→ PROBLEM STATEMENT
Rewrite the full material exactly; no line may be skipped.

→ MATERIAL TO PROCESS
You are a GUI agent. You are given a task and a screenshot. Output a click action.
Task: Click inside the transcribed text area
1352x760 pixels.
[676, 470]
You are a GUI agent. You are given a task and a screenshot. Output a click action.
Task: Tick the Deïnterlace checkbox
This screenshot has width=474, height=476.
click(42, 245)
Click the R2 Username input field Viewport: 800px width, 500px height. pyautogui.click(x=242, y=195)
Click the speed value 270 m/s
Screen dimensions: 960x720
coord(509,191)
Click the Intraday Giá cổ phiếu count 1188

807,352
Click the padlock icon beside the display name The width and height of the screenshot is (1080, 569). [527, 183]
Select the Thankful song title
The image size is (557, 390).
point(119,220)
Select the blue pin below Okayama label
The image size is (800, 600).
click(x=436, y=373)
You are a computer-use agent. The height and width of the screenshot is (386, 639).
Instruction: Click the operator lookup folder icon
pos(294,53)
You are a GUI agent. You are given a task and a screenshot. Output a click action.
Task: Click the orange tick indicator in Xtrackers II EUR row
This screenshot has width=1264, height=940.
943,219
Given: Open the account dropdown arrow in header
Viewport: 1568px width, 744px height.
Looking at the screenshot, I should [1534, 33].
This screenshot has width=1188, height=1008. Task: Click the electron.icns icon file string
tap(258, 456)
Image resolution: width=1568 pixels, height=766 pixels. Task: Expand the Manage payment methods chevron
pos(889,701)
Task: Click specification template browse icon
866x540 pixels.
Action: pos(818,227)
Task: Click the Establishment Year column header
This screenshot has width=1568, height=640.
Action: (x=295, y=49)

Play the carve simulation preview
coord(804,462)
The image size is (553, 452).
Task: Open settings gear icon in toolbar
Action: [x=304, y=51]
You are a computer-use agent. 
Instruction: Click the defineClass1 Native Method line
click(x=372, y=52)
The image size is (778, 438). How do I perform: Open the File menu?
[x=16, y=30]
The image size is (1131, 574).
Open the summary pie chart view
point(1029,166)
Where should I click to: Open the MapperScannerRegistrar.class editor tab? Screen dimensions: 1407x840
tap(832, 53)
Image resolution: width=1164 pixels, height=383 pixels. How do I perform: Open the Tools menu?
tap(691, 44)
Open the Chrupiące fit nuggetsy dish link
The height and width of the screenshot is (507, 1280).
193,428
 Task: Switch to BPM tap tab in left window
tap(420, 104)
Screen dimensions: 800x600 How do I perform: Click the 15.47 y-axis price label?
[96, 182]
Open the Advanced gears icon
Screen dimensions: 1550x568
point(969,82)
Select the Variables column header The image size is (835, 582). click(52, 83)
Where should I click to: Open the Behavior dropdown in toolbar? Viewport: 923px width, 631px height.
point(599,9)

→ SOLUTION BELOW
You are a GUI agent. You are given a task and a screenshot. Output a click action.
Task: Click inside the transcribed text area
1352x760 pixels.
[676, 470]
You are a GUI agent. You are given a task and a screenshot. Output a click action.
Task: Tick the Deïnterlace checkbox
This screenshot has width=474, height=476.
click(42, 245)
Click the R2 Username input field Viewport: 800px width, 500px height. pyautogui.click(x=242, y=195)
Click the speed value 270 m/s
Screen dimensions: 960x720
coord(509,191)
Click the Intraday Giá cổ phiếu count 1188

807,352
Click the padlock icon beside the display name The width and height of the screenshot is (1080, 569). [527, 183]
Select the Thankful song title
The image size is (557, 390).
point(119,220)
Select the blue pin below Okayama label
The image size is (800, 600).
click(x=436, y=373)
You are a computer-use agent. The height and width of the screenshot is (386, 639).
Instruction: Click the operator lookup folder icon
pos(294,53)
You are a GUI agent. You are given a task and a screenshot. Output a click action.
Task: Click the orange tick indicator in Xtrackers II EUR row
This screenshot has width=1264, height=940.
943,219
Given: Open the account dropdown arrow in header
Viewport: 1568px width, 744px height.
Looking at the screenshot, I should [1534, 33].
This screenshot has width=1188, height=1008. Task: Click the electron.icns icon file string
tap(258, 456)
Image resolution: width=1568 pixels, height=766 pixels. Task: Expand the Manage payment methods chevron
pos(889,701)
Task: Click specification template browse icon
866x540 pixels.
Action: pos(818,227)
Task: Click the Establishment Year column header
This screenshot has width=1568, height=640.
Action: (x=295, y=49)

Play the carve simulation preview
coord(804,462)
The image size is (553, 452).
Task: Open settings gear icon in toolbar
Action: [x=304, y=51]
You are a computer-use agent. 
Instruction: Click the defineClass1 Native Method line
click(x=372, y=52)
The image size is (778, 438). How do I perform: Open the File menu?
[x=16, y=30]
The image size is (1131, 574).
Open the summary pie chart view
point(1029,166)
Where should I click to: Open the MapperScannerRegistrar.class editor tab? Screen dimensions: 1407x840
tap(832, 53)
Image resolution: width=1164 pixels, height=383 pixels. How do I perform: Open the Tools menu?
tap(691, 44)
Open the Chrupiące fit nuggetsy dish link
The height and width of the screenshot is (507, 1280).
193,428
 Task: Switch to BPM tap tab in left window
tap(420, 104)
Screen dimensions: 800x600 How do I perform: Click the 15.47 y-axis price label?
[96, 182]
Open the Advanced gears icon
Screen dimensions: 1550x568
point(969,82)
Select the Variables column header The image size is (835, 582). click(52, 83)
Where should I click to: Open the Behavior dropdown in toolbar? Viewport: 923px width, 631px height.
point(599,9)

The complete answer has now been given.